# [SOLVED]Logical error in Spivak's Calculus?

#### nimon

##### New member
Yes I am another plucky young fool who decided to self study Spivak. I think I have found an error in his section on conic sections, but Spivak is seldom wrong and I want to be sure I'm thinking straight.

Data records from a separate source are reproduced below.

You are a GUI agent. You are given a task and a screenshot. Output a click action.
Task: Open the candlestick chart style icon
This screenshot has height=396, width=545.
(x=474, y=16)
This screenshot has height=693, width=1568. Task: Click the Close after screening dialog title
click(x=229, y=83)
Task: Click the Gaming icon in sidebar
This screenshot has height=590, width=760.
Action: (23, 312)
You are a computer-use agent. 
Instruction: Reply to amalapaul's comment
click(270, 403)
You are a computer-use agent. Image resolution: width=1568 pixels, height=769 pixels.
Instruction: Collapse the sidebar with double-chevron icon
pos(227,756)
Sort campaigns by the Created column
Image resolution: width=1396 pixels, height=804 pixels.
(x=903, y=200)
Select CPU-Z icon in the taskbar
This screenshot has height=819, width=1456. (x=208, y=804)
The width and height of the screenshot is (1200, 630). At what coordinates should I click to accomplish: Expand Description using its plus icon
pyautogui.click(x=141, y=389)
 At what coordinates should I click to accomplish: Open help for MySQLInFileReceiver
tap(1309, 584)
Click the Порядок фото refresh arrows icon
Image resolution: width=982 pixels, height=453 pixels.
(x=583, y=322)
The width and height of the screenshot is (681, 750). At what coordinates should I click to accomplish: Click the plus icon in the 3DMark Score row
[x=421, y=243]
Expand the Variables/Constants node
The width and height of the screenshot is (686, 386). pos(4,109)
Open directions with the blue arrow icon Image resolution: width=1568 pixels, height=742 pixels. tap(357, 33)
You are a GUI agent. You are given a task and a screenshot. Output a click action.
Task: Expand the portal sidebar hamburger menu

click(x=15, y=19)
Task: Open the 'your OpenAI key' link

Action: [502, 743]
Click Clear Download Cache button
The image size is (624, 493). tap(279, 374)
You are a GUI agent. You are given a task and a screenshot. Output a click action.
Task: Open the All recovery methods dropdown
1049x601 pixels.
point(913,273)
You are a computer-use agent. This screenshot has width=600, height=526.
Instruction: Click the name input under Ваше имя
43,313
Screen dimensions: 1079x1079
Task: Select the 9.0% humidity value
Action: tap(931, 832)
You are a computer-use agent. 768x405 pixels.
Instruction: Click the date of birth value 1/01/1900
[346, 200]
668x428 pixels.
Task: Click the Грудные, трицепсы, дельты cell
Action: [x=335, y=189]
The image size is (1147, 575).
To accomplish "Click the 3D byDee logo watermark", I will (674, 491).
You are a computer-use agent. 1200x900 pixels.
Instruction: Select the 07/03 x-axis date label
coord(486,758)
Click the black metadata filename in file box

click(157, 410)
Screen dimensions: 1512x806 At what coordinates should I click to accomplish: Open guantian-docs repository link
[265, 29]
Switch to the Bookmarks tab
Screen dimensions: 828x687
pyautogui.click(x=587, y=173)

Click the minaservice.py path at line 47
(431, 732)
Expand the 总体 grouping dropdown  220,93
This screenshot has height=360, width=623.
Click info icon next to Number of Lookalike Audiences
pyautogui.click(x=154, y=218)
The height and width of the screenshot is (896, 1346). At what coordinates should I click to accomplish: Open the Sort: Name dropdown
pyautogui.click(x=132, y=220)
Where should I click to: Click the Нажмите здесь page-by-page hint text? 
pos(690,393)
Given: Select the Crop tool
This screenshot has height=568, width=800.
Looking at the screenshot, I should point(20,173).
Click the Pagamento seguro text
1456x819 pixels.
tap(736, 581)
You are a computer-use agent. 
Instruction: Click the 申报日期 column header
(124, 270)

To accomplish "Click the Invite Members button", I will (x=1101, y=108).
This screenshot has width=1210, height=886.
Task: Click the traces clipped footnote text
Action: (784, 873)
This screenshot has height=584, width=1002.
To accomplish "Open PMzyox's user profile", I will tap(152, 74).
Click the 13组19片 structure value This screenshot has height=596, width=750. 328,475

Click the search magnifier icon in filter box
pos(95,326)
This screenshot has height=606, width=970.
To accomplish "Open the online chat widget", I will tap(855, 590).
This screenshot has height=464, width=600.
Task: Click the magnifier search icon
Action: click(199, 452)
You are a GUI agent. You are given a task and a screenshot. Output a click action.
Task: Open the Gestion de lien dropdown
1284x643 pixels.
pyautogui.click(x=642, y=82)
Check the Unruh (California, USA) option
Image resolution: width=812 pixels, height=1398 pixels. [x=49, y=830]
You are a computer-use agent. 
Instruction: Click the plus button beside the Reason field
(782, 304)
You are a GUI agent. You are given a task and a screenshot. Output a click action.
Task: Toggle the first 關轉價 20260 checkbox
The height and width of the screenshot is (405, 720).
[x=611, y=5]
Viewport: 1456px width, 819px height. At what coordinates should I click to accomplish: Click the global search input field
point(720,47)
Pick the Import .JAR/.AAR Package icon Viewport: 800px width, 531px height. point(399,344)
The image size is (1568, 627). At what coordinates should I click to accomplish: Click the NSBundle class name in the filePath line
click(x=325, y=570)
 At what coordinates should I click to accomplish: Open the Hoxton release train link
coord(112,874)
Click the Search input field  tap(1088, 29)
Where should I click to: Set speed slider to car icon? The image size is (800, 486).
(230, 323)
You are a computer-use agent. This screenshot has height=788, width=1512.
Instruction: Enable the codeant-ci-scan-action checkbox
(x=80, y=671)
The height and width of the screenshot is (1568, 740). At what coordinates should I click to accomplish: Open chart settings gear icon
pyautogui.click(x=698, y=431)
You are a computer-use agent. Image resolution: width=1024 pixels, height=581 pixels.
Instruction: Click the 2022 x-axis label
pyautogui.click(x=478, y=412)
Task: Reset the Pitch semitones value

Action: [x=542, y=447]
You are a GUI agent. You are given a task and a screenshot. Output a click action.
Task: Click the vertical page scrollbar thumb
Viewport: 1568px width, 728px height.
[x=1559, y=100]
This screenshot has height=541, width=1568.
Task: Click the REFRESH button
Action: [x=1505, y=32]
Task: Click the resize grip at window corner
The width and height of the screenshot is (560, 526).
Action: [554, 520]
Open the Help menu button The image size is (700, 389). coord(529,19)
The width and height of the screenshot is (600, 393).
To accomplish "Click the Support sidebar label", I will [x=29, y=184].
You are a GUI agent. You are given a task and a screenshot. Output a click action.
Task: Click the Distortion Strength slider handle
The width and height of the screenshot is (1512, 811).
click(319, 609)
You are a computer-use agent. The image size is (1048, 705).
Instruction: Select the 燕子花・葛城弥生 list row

Let $C$ be a cone generated by a line of gradient $m$ which goes through the origin. Then $(x,y,z)$ is on $C$ if $$(1) \qquad z = \pm m \sqrt{ x^{2} + y^{2} }.$$

Let $P$ be a plane which intersects with the cone and whose intersection with the $xy$-plane is a line parallel to the $y-$ plane. Thus, the intersection of $P$ with the $xz$-plane is a line: $L$, say. Supposing $L$ to have gradient $M$ and $z$-intercept $B$, the line $L$ can be described by the equation $$(2) \qquad z = Mx+B.$$

All is right and well. But then he says 'combining $(1)$ and $(2)$, we see that (x,y,z) is in the intersection of the cone and the plane if and only if $$Mx+B = \pm m \sqrt{ x^{2} + y^{2} }.$$

I understand why, if $(x,y,z)$ is in the intersection, then $(1) = (2),$ but why, is the converse true? Surely we can find an infinite number of points where the equations are equal, but $z$ could be any number and the point not on either plane.

He doesn't first assume that the point is already on $C$ or $P,$ just that it is in $\mathbb{R}^{3},$ and I haven't missed anything in his argument out. Am I just being thick, or do I have a point?

#### Deveno

##### Well-known member
MHB Math Scholar
the point is, if you "eliminate $z$" you are left with a quadratic equation of $x,y$ in the $xy$-plane. what happens in the 3 cases:

$M^2-m^2 > 0$
$M^2-m^2 = 0$
$M^2-m^2 < 0$?

not "all points" $(x,y)$ are going to satisfy:

$\{(x,y) \in \Bbb R^2: Mx + B = \pm m\sqrt{x^2 + y^2}\}$

when $M,m,B$ are fixed before-hand.

if we pick such an $(x,y)$, this completely determines $(x,y,Mx+B)$ yes?

#### nimon

##### New member
Thank you for your post. Whilst I don't disagree with anything you have said, I still have a problem accepting the proposition: $$Mx+B = \pm m \sqrt{ x^{2} + y^{2} } \Rightarrow (x,y,z) \in P \cap C.$$ In fact, suppose $(x,y,z) \in P \cap C,$ then by that very proposition it follows that $(x,y,z+1) \in P \cap C$ which, among other things, contradicts the assumption that $C$ is a cone.

I think I have concluded that this is really an error, at least in exposition. He should have made it clear that it is assumed that $(x,y,z)$ has the form $(x,y,Mx+B)$ in which case the proposition definitely holds.